Una de las características del sistema de Hollywood consiste en ser omnívoro: todo lo relacionado con sus personajes le pertenece, todo forma parte de su escena, tanto las falditas de Shirley Temple como la epidemia de suicidios con Seconal. Al final se acaba sospechando que las razones comerciales mismas son el pretexto para una grandiosa e involuntaria aplicación del art pour l’art. De este modo, también Hollywood Babilonia forma parte del cine de Hollywood: al final de estas páginas, donde el texto vive dentro de las imágenes y las imágenes dentro del texto, donde ningún detalle es superfluo y todos tienen su oscuro brillo, como en un Von Stroheim de ambiente californiano, podremos afirmar que hemos visto cómo el cine se cuenta a sí mismo en un gran film negro.
1979
Sería difícil, para quien no haya sido testigo, imaginar hoy la violencia del escándalo internacional, por ultrajada pruderie, que Lolita provocó cuando apareció, en 1955. Y tal es el apego a la necia regla según la cual aquello que hace ruido está inevitablemente desprovisto de una calidad literaria duradera, hasta tal punto se desconocía entonces la obra de Nabokov, que pocos supieron ver lo que hoy es una evidencia: Lolita es no sólo una novela extraordinaria sino uno de los grandes textos sobre las pasiones que atraviesan nuestra historia, desde la leyenda de Tristán e Isolda a La cartuja de Parma; de las canciones trovadorescas a Anna Karenina.

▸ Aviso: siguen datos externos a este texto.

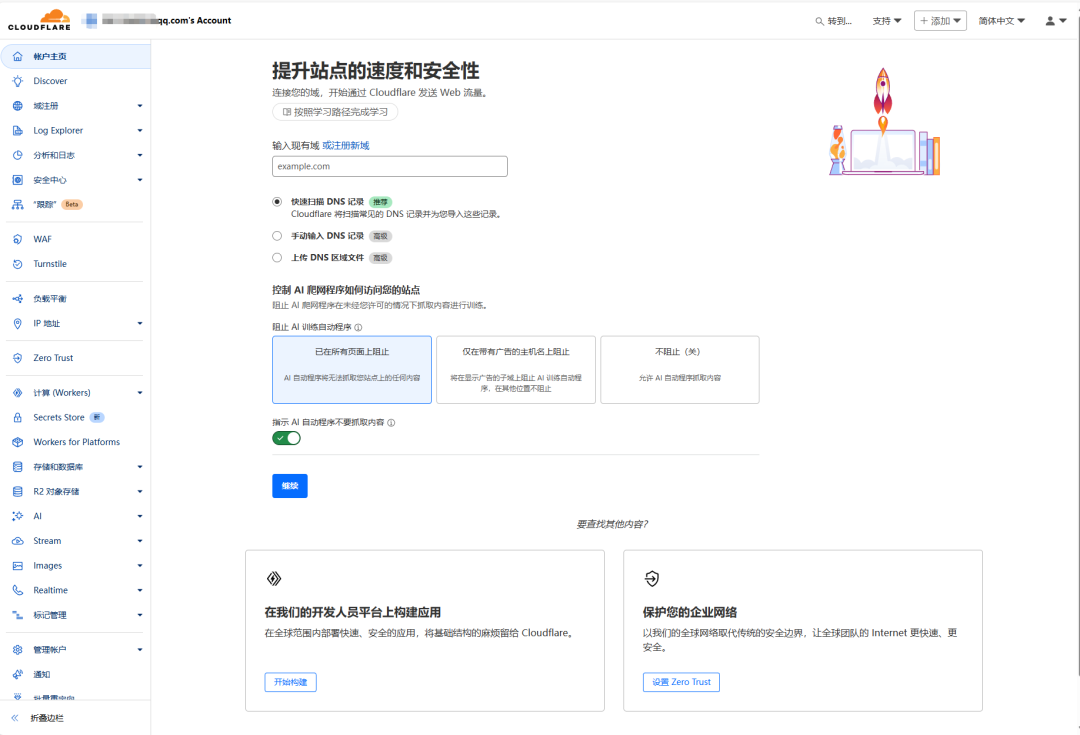The width and height of the screenshot is (1080, 735).
Task: Select 快速扫描 DNS 记录 radio option
Action: [x=277, y=200]

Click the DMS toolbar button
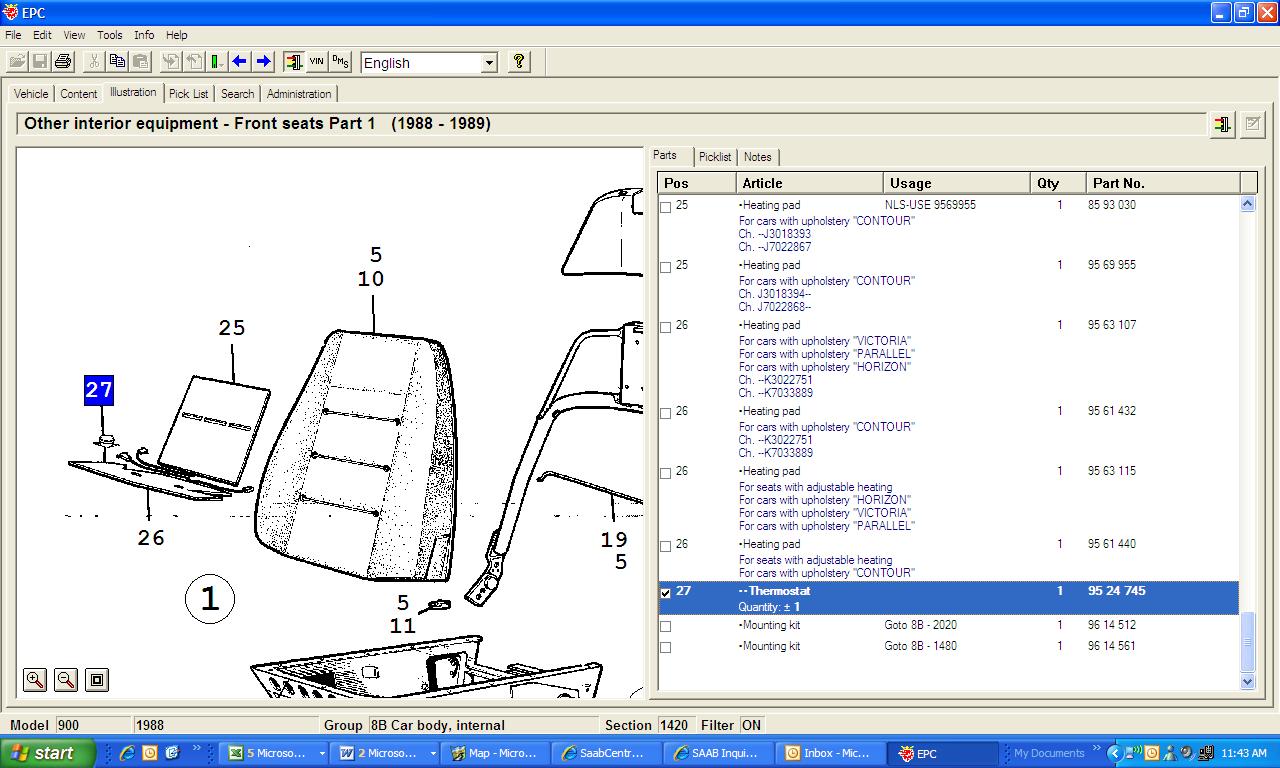(x=341, y=62)
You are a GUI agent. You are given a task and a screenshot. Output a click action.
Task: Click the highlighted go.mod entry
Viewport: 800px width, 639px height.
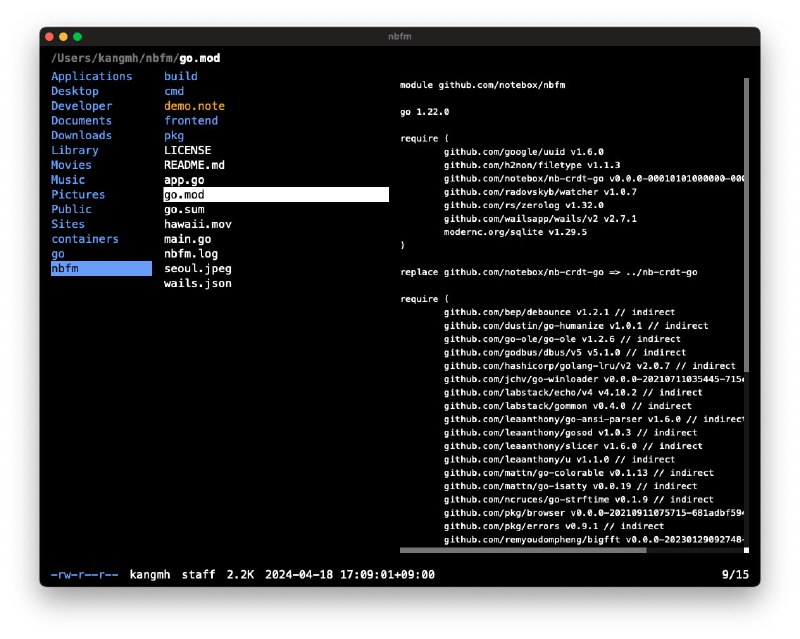pyautogui.click(x=275, y=195)
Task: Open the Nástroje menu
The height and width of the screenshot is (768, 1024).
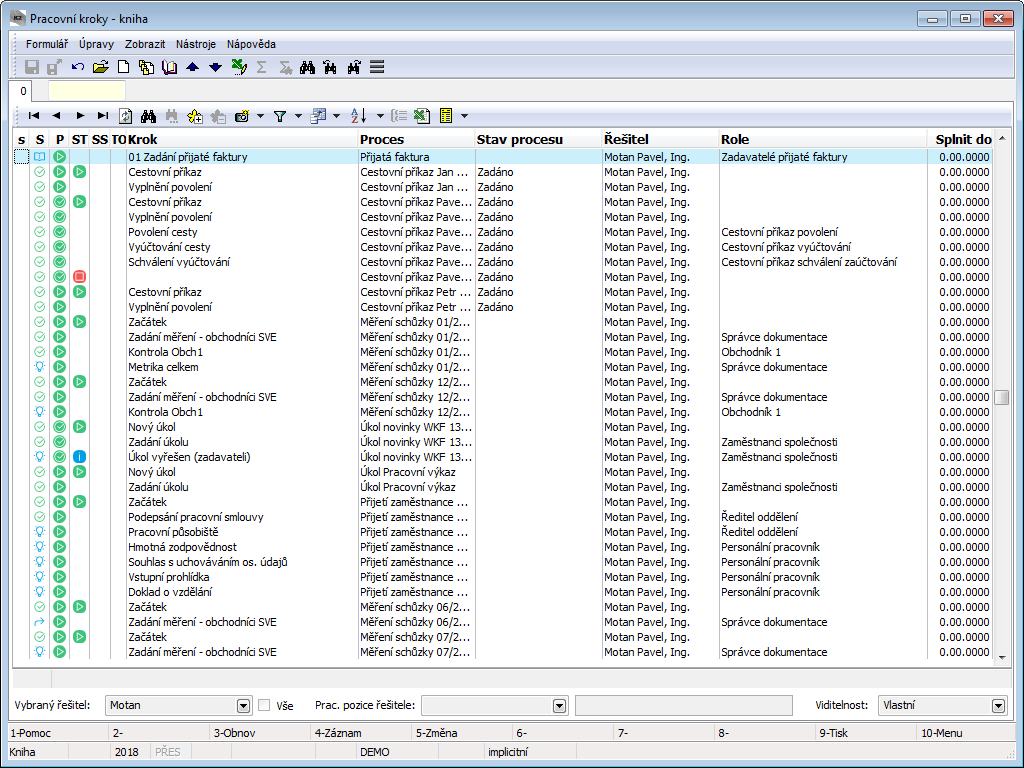Action: [196, 44]

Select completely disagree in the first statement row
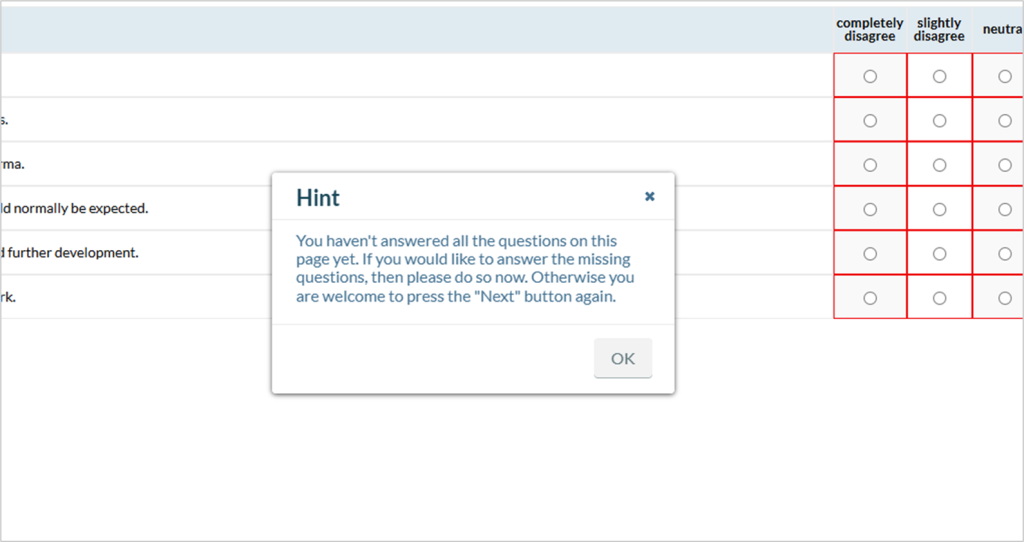tap(870, 76)
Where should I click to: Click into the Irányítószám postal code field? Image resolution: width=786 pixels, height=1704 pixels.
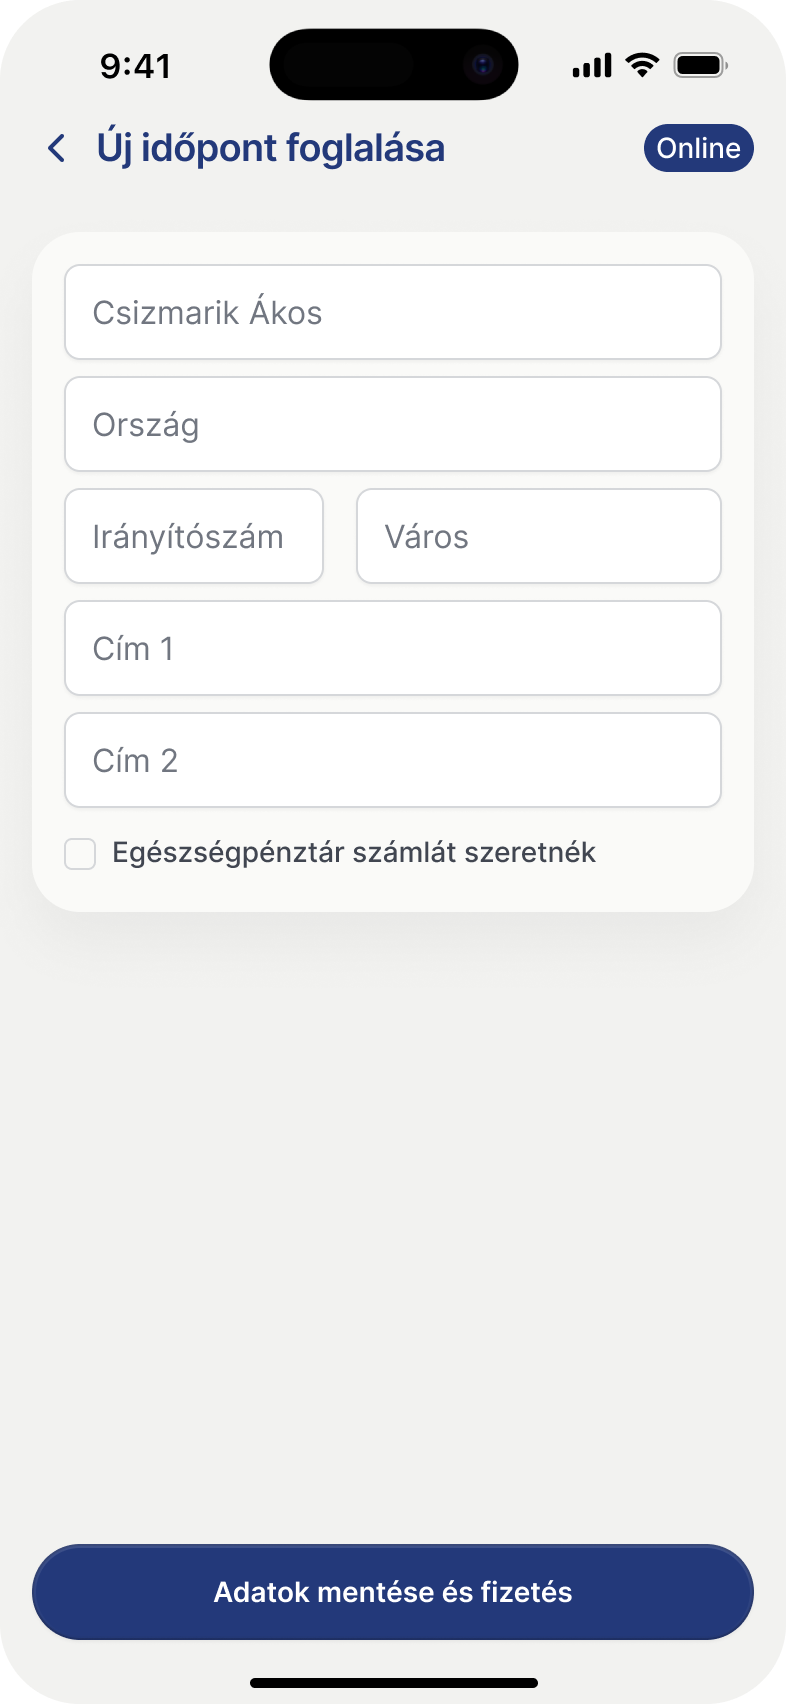[x=194, y=536]
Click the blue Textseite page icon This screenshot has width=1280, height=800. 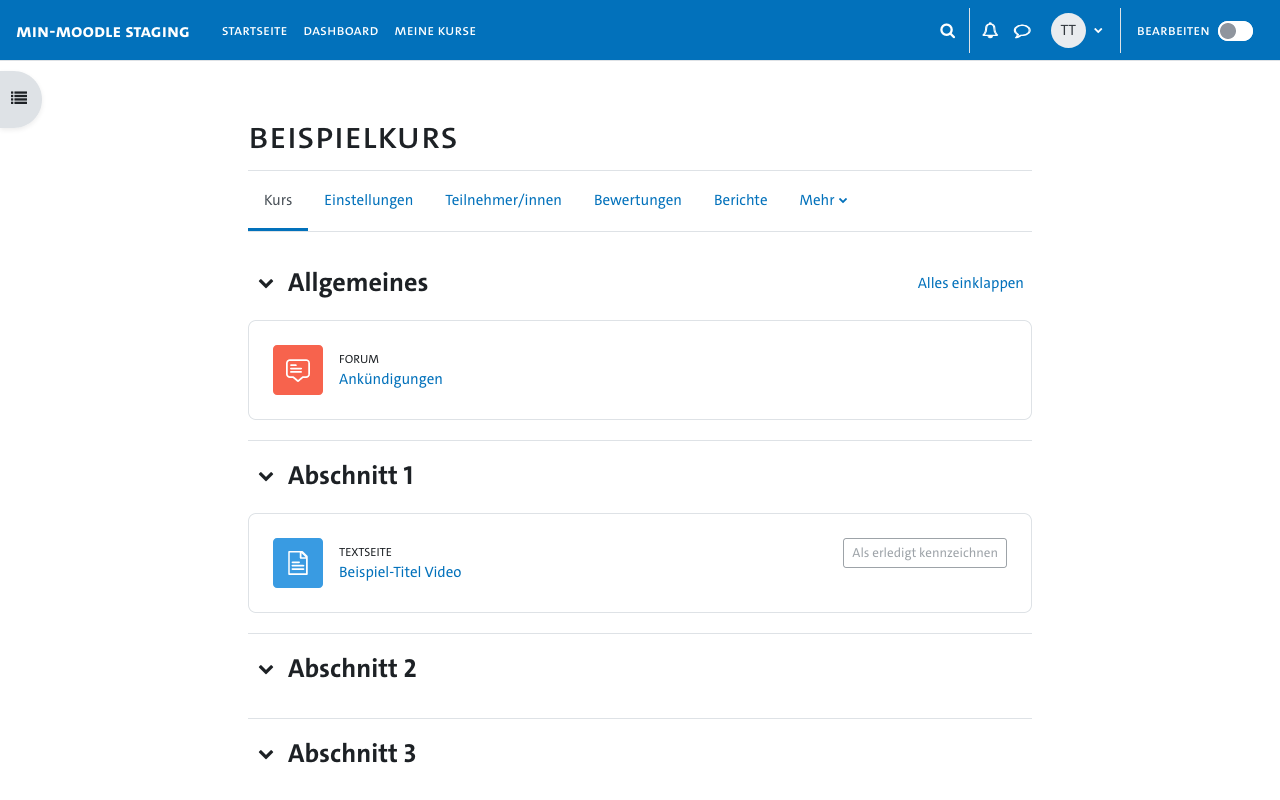(x=298, y=563)
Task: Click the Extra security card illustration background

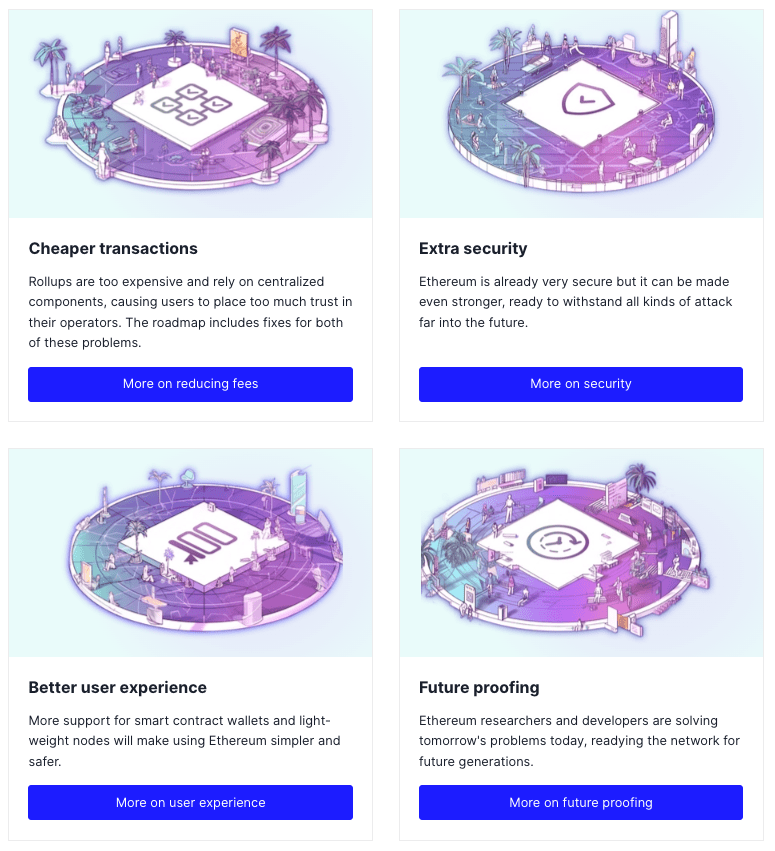Action: (581, 114)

¿Quién es Lolita? Esta “nínfula” (genial invención lingüística de Nabokov, después degradada al uso trivial, casi por venganza contra su belleza) es la más brillante aparición moderna de la Ninfa, uno de aquellos seres casi inmortales que fueron los primeros en atraer el deseo de los olímpicos hacia la tierra y a invadir su mente con la posesión erótica. Porque quien sea “capturado por las Ninfas”, según los griegos, se ve afectado por una sutil forma de delirio, el mismo que trastorna al profesor Humbert Humbert a causa de la pequeña e intensamente americana Lolita. América, Lolita: estos dos nombres son, de hecho, los protagonistas de la novela, escrutados sin tregua por el ojo incansable de Humbert Humbert y de Nabokov. Realidad geográfica y personaje llegan a superponerse con prodigiosa precisión, hasta el punto de que se puede decir: América es Lolita, Lolita es América. Todo esto, como sólo sucede en las novelas más grandes, nunca es declarado abiertamente: lo descubrimos paso a paso, se podrá decir kilómetro a kilómetro, a lo largo de una cinta sinfín de carreteras estadounidenses punteadas de moteles.
1993
Encontrar un crítico capaz de decir lo esencial acerca de un libro en veinte líneas, y haciéndose entender por todos, es el sueño antiguo de muchos jefes de redacción. Pues bien, al menos una vez ese sueño se hizo realidad: en los años ‘30, en la Argentina, en las columnas de una revista femenina de ominoso nombre: El Hogar. El joven crítico que se hizo diestro en reseñas, ensayos, “biografías sintéticas” y breves noticias culturales había escrito dos libros de título singular, Historia universal de la infamia e Historia de la eternidad, y se llamaba Jorge Luis Borges. Quizá ninguna de las damas porteñas aficionadas a El Hogar se daba cuenta de que estaba leyendo la prosa de quien iba a convertirse un día en el símbolo de la literatura misma (y también de la más vertiginosa erudición). Y que aquello que pasaba ante sus ojos todas las semanas era una crónica de la literatura de entonces estenografiada momento a momento (y eran los años en los que las novedades en las mesas de las librerías podían llevar los nombres de Kipling, Chesterton, T.S. Eliot, Kafka, Huxley, Döblin, Maugham, Hemingway, Simenon, Valéry, Faulkner, Steinbeck, Wells, Greene, además de numerosos émulos de Ellery Queen, entre los cuales se encontraba el propio Borges). Pero no cabe duda de que algunas de aquellas damas debieron apreciar la ejemplar claridad y concisión del oscuro crítico, y contrastar —si por casualidad abrieron alguno de los libros reseñados— la portentosa precisión de sus juicios. No faltó acaso quien supiera quedarse con un vislumbre de la deliciosa ironía que circula en estas páginas de incuestionable seriedad.